▶ Instructions to follow:
Produce a word-for-word copy of the data that follows, excluding images.

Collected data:
• • • • •
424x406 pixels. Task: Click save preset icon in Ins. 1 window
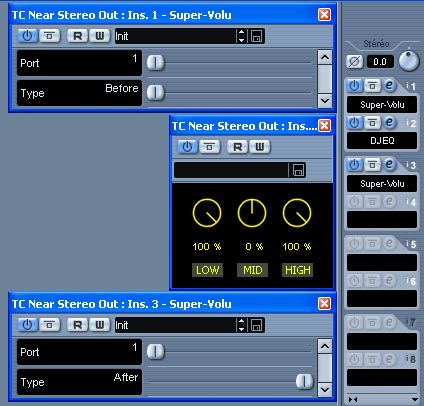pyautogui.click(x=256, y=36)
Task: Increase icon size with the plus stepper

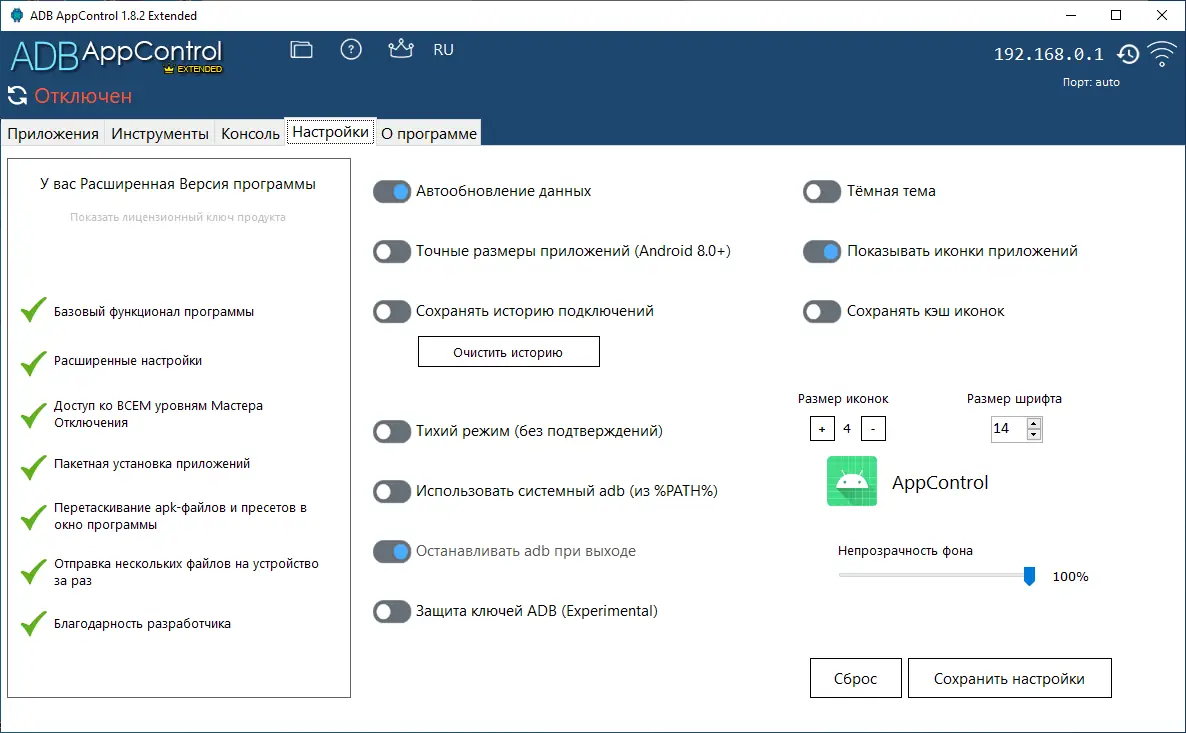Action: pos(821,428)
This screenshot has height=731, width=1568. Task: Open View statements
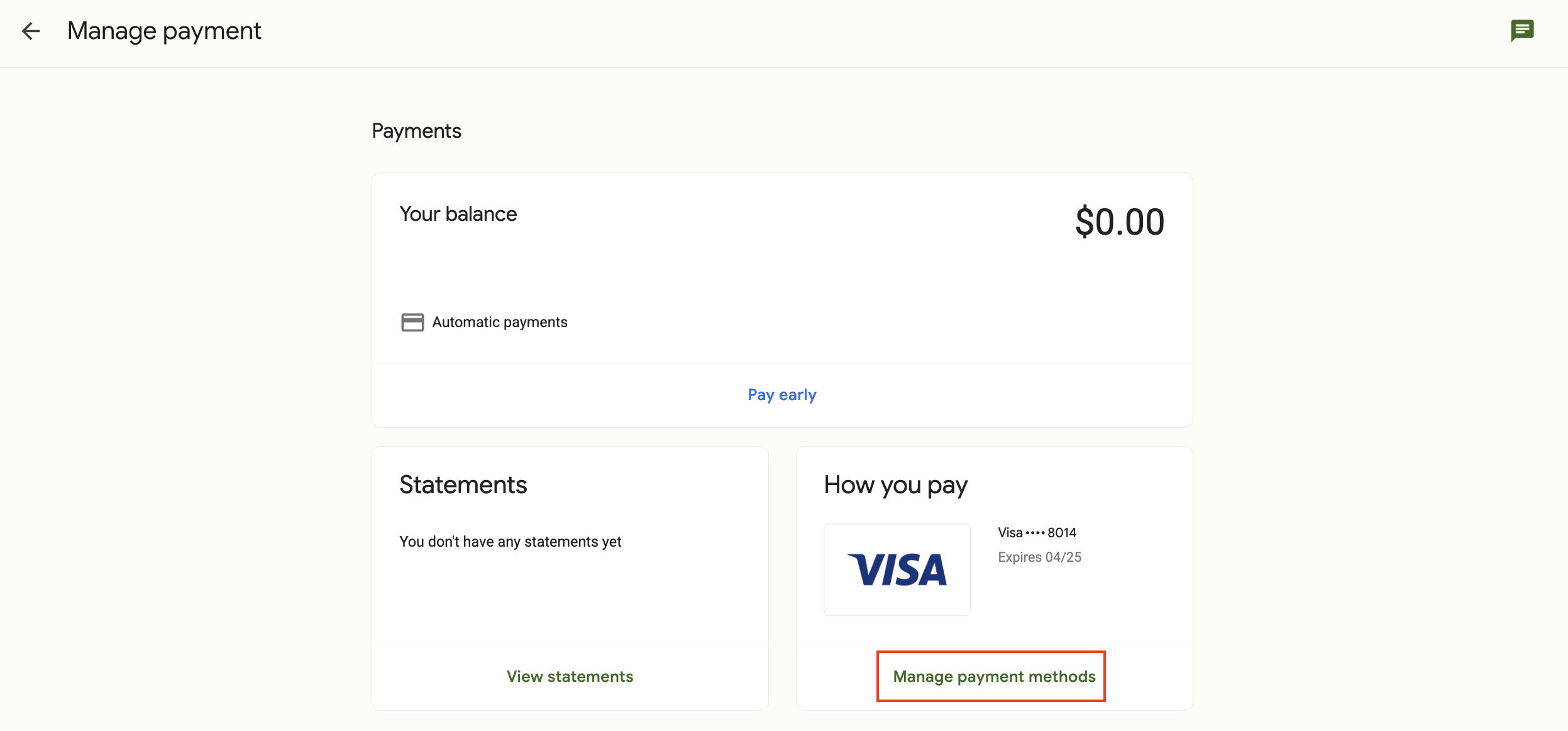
• • • • •
▶ Exercise output:
424x406 pixels. Task: Click save preset icon in Ins. 1 window
pyautogui.click(x=256, y=36)
Task: Increase icon size with the plus stepper

Action: pos(821,428)
This screenshot has height=731, width=1568. Task: Open View statements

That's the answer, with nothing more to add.